1. Apparatus for detecting a rotor winding fault in a two-pole alternator having each phase of its stator divided into two parallel connected half-phase windings, the apparatus comprising two current transducers for sensing the respective currents in the two half-phase windings of one of the phases of the stator and means for comparing the two respective currents to detect equal and opposite currents in the two half-phase windings corresponding to current circulating around between the two half-phase windings.

2. Apparatus as claimed in Claim 1 wherein said means for comparing includes means indicating the magnitude of the circulating current component at at least one even harmonic of the generated supply frequency.

3. Apparatus as claimed in Claim 2 wherein the indicating means is arranged to indicate the magnitude of the second harmonic current component.

4. Apparatus as claimed in Claim 2 or Claim 3 wherein the indicating means comprises a spectrum analyser.

5. Apparatus as claimed in any preceding claim wherein each current transducer is formed as a coil wound on a non-magnetic former.

6. Apparatus as claimed in Claim 5 wherein each current transducer comprises a helical coil on a nonmagnetic former arranged for encircling a conductor of the respective half-phase winding.

7. Apparatus as claimed in Claim 6 wherein the former is toroidal.

8. Apparatus as claimed in Claim 6 wherein the former is flexible.

9. A method of detecting a rotor winding fault in a two-pole alternator having each phase of its stator divided into two parallel connected half-phase windings, the method comprising sensing the respective currents in the two half-phase windings of one of the phases of the stator and comparing the two respective currents to detect equal and opposite currents in the two half-phase windings corresponding to current circulating around between the two half-phase windings.

10. A method as claimed in Claim 9, and including the further step of indicating the magnitude of the circulating current component at at least one even harmonic of the generated supply frequency.

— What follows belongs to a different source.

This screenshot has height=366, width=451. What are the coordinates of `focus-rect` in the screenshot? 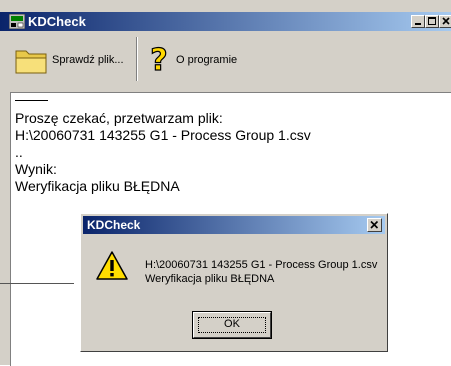 It's located at (232, 325).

11. A method as claimed in Claim 10, wherein the magnitude of the second harmonic is indicated.

12. A method as claimed in either Claim 10 or Claim 11, wherein the frequency spectrum of the circulating current is analysed.

13. A method as claimed in any of Claims 10 to 12, and including the further step of estimating from said indicated magnitude the location of the rotor winding fault.

14. Apparatus for detecting rotor winding faults in two-pole alternators, substantially as hereinbefore described with reference to and as illustrated in the accompanying drawings.

15. A method of detecting rotor winding faults in two-pole alternators, substantially as hereinbefore described.